Text segment ->
__________________________________________________

Saturday, May 21, 2022

Mi Zhi Ji Chi Chuan

Behind every recipe there is a story or an image. That is certainly the case when it comes to Mi Zhi Ji Chi Chuan, which are chicken wing skewers. I struggled to tell that story or frame the image. Someone else has fortunately captured what I was thinking when I came across a recipe for these chicken wings. It is cook and author Lillian Chou, who wrote the following in an article for the food magazine, Saveur:

My favorite chicken wing joint, Kuan Dian, is set atop a shack in Xicheng district, near central Beijing. Here, a grill in a makeshift kitchen overlooks a maze of hutongs, the traditional alleyway dwellings unique to Beijing, and rowdy students clamor over chicken wings that have been smoldering over charcoal embers until the blistered skin resembles a crisp veil the color of mahogany. 

Lillian Chou, Fire in the Belly, Saveur No. 157 (June 6, 2013). Her words conjured up exactly what I was thinking: a small restaurant or food stall in or near a maze of alleys, with a cook standing over a grill, turning skewer after skewer of chicken wings.

The word "chuan" refers to a range of kebabs, from those made with proteins (like lamb, beef, chicken or pork) to those made with seafood or even vegetables. I have previously made Yangrou Chuan, lamb kebabs as part of my Kebab-apalooza challenge. When I prepared for that challenge, I researched a variety of chuan recipes. When I came across a recipe for Mi Zhi Ji Chi Chuan, I was immediately intrigued by the use of chicken wings. These wings were not the diminutive wings that are dumped in a deep fryer, tossed with a sauce and dumped into a basket like buffalo wings in the United States. This chuan requires full-sized wings -- marinated in a sauce that combines elements of sweet, spicy, and salty -- skewered and then grilled to perfection (or, in my case, as close to perfection as an amateur cook can get).

__________________________________________________

Information supplied ->
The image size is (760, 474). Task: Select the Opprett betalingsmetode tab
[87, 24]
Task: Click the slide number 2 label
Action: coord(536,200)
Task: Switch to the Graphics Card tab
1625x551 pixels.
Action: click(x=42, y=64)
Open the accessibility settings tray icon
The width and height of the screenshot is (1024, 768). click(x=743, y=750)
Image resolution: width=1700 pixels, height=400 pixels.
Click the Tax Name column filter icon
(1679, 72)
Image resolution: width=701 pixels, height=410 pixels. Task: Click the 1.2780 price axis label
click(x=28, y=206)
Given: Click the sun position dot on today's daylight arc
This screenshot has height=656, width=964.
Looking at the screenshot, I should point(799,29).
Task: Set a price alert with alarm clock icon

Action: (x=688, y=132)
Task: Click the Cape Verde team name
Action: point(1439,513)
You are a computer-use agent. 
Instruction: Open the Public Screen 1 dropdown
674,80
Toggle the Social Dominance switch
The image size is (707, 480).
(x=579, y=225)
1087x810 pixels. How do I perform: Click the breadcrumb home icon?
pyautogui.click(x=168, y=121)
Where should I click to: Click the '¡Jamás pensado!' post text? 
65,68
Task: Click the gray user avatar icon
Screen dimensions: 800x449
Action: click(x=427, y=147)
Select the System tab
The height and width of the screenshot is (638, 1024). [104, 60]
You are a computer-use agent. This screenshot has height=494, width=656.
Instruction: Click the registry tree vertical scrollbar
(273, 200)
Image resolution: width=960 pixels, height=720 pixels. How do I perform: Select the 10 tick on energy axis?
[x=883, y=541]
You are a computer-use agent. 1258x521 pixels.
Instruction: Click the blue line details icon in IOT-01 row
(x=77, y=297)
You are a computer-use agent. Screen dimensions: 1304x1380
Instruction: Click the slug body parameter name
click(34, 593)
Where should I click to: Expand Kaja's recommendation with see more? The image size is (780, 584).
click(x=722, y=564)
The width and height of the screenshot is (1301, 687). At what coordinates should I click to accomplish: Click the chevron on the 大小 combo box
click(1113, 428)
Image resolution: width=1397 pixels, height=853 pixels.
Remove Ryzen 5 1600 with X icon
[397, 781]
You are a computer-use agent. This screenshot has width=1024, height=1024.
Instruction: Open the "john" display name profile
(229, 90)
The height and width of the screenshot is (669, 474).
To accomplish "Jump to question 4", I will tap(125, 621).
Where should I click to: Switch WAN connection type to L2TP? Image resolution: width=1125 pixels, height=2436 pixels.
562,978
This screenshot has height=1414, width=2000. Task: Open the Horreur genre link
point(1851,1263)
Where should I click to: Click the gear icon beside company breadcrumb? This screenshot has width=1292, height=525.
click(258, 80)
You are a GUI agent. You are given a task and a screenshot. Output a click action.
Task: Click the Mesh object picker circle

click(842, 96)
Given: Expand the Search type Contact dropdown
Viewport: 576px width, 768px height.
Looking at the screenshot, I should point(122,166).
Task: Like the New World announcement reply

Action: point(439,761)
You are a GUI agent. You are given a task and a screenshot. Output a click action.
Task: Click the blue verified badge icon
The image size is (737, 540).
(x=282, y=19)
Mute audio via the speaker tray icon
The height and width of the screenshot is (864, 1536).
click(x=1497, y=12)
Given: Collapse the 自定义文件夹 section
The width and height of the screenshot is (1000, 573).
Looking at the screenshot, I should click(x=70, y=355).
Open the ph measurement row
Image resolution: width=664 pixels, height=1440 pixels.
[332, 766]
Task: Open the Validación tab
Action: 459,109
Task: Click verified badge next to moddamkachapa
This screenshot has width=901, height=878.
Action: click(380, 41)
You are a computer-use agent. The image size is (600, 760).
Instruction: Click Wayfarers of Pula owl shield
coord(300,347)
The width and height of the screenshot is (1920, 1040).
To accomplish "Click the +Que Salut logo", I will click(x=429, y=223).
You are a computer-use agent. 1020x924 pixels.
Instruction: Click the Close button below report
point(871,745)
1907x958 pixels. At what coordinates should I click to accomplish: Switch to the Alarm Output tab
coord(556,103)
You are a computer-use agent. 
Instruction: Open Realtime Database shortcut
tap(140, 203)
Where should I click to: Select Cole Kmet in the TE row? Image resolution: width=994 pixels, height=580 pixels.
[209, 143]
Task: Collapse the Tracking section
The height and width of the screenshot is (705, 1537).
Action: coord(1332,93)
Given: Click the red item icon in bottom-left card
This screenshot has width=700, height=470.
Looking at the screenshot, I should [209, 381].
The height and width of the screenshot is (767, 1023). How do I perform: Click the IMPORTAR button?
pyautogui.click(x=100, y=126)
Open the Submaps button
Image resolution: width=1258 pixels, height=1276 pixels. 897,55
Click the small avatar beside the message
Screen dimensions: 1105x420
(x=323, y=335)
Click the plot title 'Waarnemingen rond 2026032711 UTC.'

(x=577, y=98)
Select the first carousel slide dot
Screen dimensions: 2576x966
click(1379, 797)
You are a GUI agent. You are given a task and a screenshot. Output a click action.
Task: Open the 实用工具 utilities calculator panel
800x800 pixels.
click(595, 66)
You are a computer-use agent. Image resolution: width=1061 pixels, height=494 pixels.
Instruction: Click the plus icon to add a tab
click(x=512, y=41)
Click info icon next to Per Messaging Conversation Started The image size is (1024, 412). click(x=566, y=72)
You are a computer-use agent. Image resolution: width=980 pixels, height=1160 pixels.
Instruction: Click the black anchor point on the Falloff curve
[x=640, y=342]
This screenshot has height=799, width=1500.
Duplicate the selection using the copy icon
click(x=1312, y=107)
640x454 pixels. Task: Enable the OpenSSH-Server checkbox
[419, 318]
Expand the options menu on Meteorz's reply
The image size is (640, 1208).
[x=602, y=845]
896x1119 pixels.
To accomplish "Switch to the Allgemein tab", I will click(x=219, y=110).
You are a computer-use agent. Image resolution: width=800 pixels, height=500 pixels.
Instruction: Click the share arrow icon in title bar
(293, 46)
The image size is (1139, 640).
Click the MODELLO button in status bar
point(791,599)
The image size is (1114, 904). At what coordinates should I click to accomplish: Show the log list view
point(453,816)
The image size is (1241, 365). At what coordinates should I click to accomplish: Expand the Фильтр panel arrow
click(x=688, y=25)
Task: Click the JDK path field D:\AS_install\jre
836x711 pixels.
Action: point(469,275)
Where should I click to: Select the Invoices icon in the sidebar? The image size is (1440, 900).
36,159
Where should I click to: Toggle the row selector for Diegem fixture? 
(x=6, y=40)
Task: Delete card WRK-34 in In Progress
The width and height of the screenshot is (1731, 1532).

__________________________________________________

Check your understanding ->
[A] Quote the chicken wing skewers text from "Saturday, May 21, 2022" to "color of mahogany." verbatim.
[B] Continue the text about the chicken wing skewers from the point where it stops.

Task-by-task answers ->
[A]
Saturday, May 21, 2022

Mi Zhi Ji Chi Chuan

Behind every recipe there is a story or an image. That is certainly the case when it comes to Mi Zhi Ji Chi Chuan, which are chicken wing skewers. I struggled to tell that story or frame the image. Someone else has fortunately captured what I was thinking when I came across a recipe for these chicken wings. It is cook and author Lillian Chou, who wrote the following in an article for the food magazine, Saveur:

My favorite chicken wing joint, Kuan Dian, is set atop a shack in Xicheng district, near central Beijing. Here, a grill in a makeshift kitchen overlooks a maze of hutongs, the traditional alleyway dwellings unique to Beijing, and rowdy students clamor over chicken wings that have been smoldering over charcoal embers until the blistered skin resembles a crisp veil the color of mahogany.

[B]
A chuan vendor in Xinjiang.
(Source: Wikiwand)
And, as much as I love this recipe, it nevertheless conjures up another image, one that is far less enjoyable than a small makeshift kitchen overlooking a maze of alleyways in an old part of Beijing. This image is a much darker one, and, it is one that is currently unfolding. The many forms of chuan originate with the Uyghur people. They are the people of East Turkestan, now known as the Chinese province of Xinjiang. The Uyghur culture is the subject of a systematic attack by the Chinese government. This attack is all encompassing and, to say the least, very inhumane. I have previously discussed this matter at length. I won't repeat it here, except to say that the attack upon the Uyghur culture threatens the very source of beloved recipes or foods such as Mi Zhi Ji Chi Chuan. That is the darker image: a juxtaposition of the Chinese love for chuan and the cruel oppression of those who brought forth the recipes.  

In the end, every recipe has a story or conjures up an image. I stand corrected in that, some recipes may conjure up more than one story or image. Some may be good, while others are bad. The important thing is to ensure that all images can be seen and that all stories can be heard. Nothing should be hidden or repressed. Every person should know what truly lies behind what they eat.


Recipe from

Serves 4


  • 1/3 cup soy sauce, divided
  • 1/4 cup peanut oil, divided
  • 1/4 cup Sichuan peppercorns, lightly crushed
  • 2 teaspoons freshly ground black pepper, plus more to taste
  • 2 teaspoons honey
  • salt to taste
  • 2 teaspoons toasted sesame oil
  • 8 garlic cloves, finely chopped
  • 2 scallions finely chopped
  • 1 ginger, peeled finely chopped (2 inches)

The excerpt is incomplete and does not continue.